Router mount and vertical adjustment

For the router mount, I cut a cove in a piece of maple to match the curvature of the router's 3.5" sleeve. I used this method to cut the cove.

I then just attached the router to the mount with a pair of hose clamps. I originally had some ideas for a more robust bracket to hold the router, but decided to try just clamping it on with hose clamps first, and was pretty happy with how those worked out.

The precise position is provided by the shape cut into the block, and the hose clamps are just to press it against the block, so their stiffness is not an issue. Really, it would work almost as well if I held the router in place with tight enough bungee cords.

The router is mounted inside a sort of inverted 'U' bracket. The bracket is box joined at the top corners and double tenon joined into the pieces that mount it against the piece of plywood.

I'm sometimes asked what router I used. I used the store-brand "Mastercfart" router from a Canadian hardware store, called "Canadian tire". It only cost $125 + tax.

Most fixed-based routers will have a 3.5" (89 mm) diameter body suitable for this application. However, fixed based routers are hard to find outside of Canada and USA. More about this at the end of this article

If you live outside of North America, this style of router is harder to find, you may have to order it online. Don't order it from the US or Canada, because we use 110 volts for our electrical system here.

The router slides up and down along a 5/8" polished stainless steel shaft. The router mount slides up and down along this shaft with two bronze bushings, one pressed into a hole in the mounting block from the top, the other from below.

The router's vertical position can also be locked by tightening the knob in the left of this photo. This presses the router mounting bracket against the frame, locking it in place and stiffening the whole assembly.

The vertical shaft is nearest the front, so that it's nearest to the router bit. The location of the router bit is what really matters, so it made sense to put the guides as close as possible to that.

But the single shaft doesn't secure the assembly against rotating about its shaft. So to keep the router pointing straight and forward, there is another guide rail in the back, with a block that fits around it.

The guide shaft, bushings, and another guide parallel but offset from the shaft is the same approach that I had used on my quick set tenon jig

If this machine were made all out of metal in a machine shop, a logical thing would have been to have a second guide shaft just like the one in the front. But aside from not having a second polished shaft handy, it would also have been impossible to make it this apparatus precise enough that it would slide freely, especially in the face of humidity changes.

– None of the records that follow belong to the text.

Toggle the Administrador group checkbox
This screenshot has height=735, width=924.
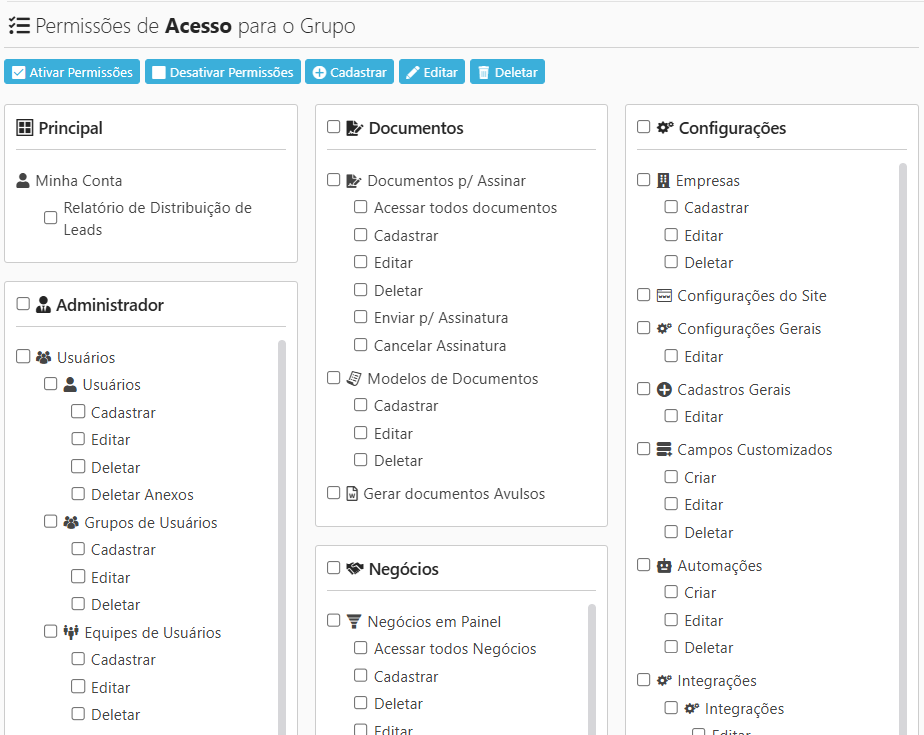tap(24, 305)
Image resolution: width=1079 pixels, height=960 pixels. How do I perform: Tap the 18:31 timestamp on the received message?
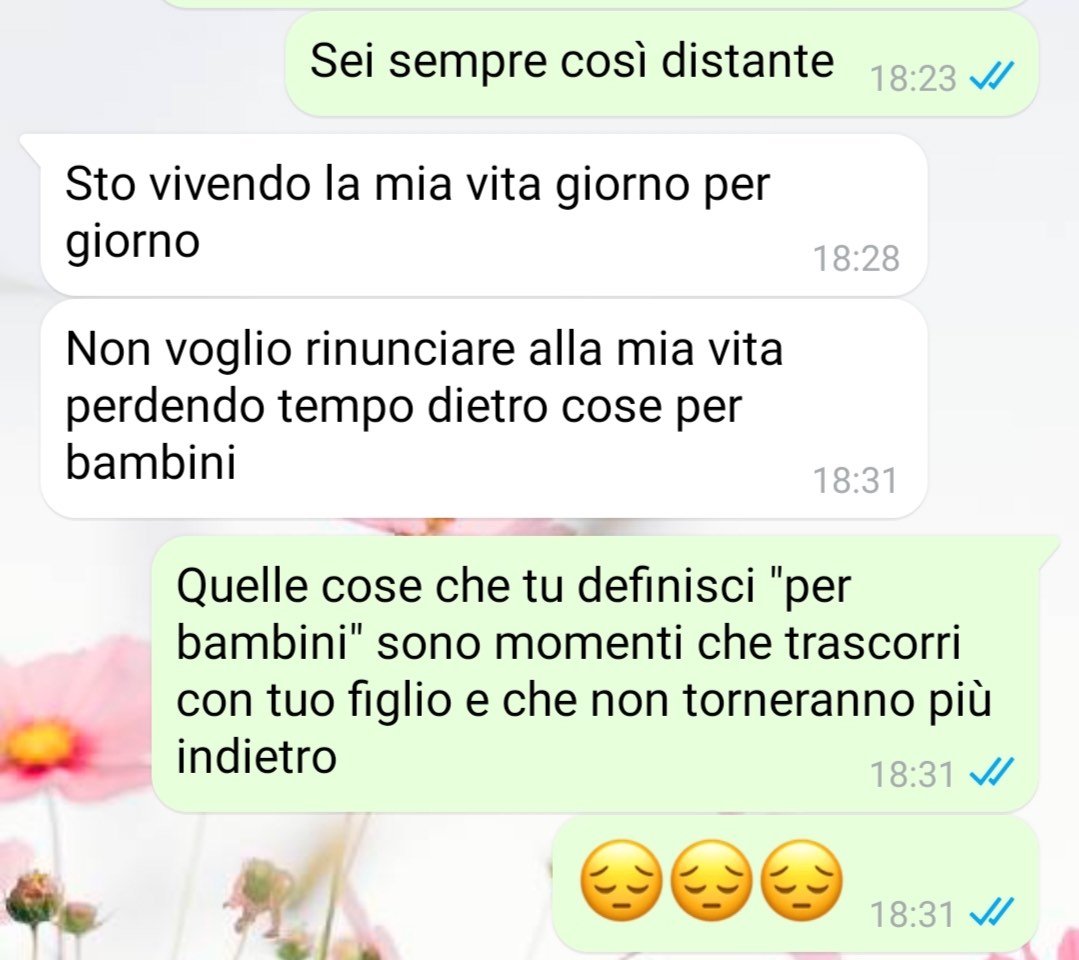pos(855,480)
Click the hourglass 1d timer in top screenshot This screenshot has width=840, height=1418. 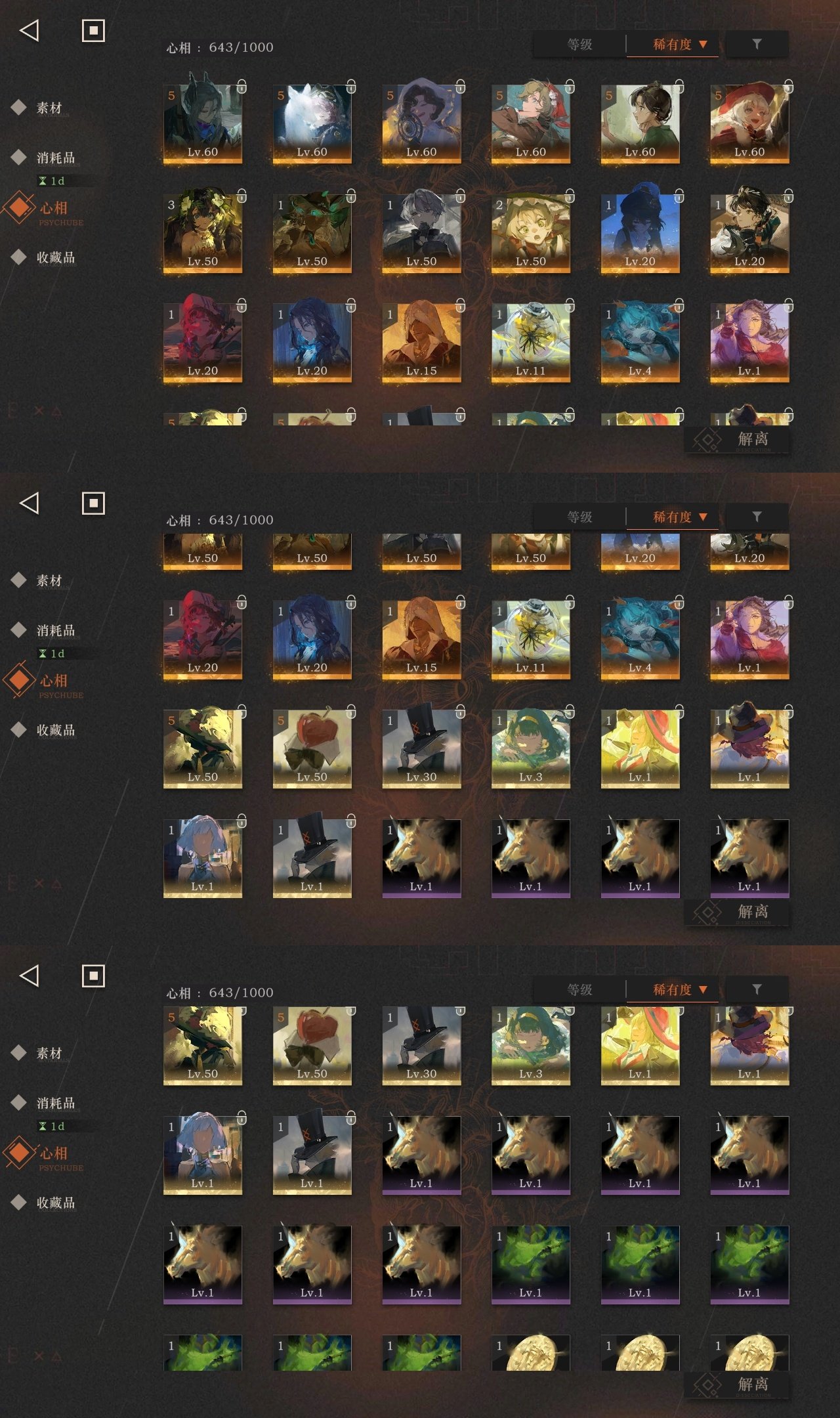pyautogui.click(x=52, y=181)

The router is moved up and down by turning a 3/8" threaded rod with a crank.

I found that due to vibration, the crank would slowly drift downward on its own, especially if I didn't tighten the vertical router position knob. So I added a "detent" mechanism that gives the crank six clicks per turn. It's just a spring loaded piece of metal that pushes against a nut on the shaft.

For many types of joints, I need to move the router up and down by a set number of turns for each joint. I found that I'm not that good at keeping track of how many turns I have put on the crank. So I added a "counter wheel" to count the number of turns. This wheel is advanced by a pin in the bottom of the crank, and is advanced by one notch for each turn, not unlike how a Geneva drive mechanism works. The difference is that the position of the intermittently turning wheel is not locked in between advances, whereas on a Geneva drive it is. So if the wheel is turned by half a notch when the pin is not engaged, it will jam on the next turn. To make this less likely, I made sure it turns with a fair bit of friction. There is a spring between the mounting screw and the wheel to press it down.

The advantage of the counter wheel not locking is that I can change where "zero" is, so that's one less position I have to remember.

This view, looking under the crank, shows more detail. The nut in the middle of the photo is a space between the crank, and the ball bearing further down. You can see the pin to the right of the nut, which is the part that slides into one of the notches and advances the wheel by one notch. To the left, you can see the piece of metal that is pressing against a larger nut by a spring. The hexagon shape of the nut makes for six "clicks" for each turn of the crank.

This feature is also important for cutting multiple slots side by side. These need to be spaced within a few thousandth's of an inch of each other. Because the router moves 1 1/16'th of an inch for each turn (1.58 mm), stopping the crank just 15 degrees off from where it was last time would be a .0025" error in vertical position, which would make the machine noticeably less consistent.

I designed the jig to have a very large range of vertical travel. The router can be moved up and down by about 22 cm (nearly 9"). This is overkill, but I figured it might be handy if I want to make a very long series of slots across the side of a wide board, such as if I wanted to make some super strong T-joints by making 16 mortises side by side.

This feature could also come in handy if I jigged something large up on the table.

But if I was building it again, I'd probably make it have just 15 cm of vertical travel, which would still be lots. Not that the large vertical travel is a problem, just that having less would make the machine a little more compact.